> _Task input_

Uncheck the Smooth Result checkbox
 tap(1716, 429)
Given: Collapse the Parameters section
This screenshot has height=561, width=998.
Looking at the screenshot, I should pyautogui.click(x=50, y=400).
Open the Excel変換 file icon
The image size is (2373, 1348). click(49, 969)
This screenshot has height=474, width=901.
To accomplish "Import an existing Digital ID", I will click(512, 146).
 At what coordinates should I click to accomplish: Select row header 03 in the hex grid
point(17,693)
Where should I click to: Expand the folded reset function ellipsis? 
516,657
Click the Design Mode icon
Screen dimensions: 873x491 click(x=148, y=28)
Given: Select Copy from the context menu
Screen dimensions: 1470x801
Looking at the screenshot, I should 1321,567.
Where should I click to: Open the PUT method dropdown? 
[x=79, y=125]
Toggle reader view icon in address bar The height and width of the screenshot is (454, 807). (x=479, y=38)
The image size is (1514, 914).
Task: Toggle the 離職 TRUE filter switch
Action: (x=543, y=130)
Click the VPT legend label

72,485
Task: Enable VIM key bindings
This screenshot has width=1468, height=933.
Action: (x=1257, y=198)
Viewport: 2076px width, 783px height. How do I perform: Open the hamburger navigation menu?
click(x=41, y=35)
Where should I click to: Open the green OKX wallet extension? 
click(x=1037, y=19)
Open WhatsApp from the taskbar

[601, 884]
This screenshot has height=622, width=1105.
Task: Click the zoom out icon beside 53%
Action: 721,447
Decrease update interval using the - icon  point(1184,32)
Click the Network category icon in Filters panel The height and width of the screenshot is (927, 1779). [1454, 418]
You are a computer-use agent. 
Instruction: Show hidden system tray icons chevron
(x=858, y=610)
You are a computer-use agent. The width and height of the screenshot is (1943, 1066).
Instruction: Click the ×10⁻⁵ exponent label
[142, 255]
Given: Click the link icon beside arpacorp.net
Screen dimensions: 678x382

> _Problem_
Search the listing above for lines containing "computer", and copy them.

> _Expected answer_
You are a computer-use agent. 
You are a computer-use agent. The width and height of the screenshot is (1943, 1066).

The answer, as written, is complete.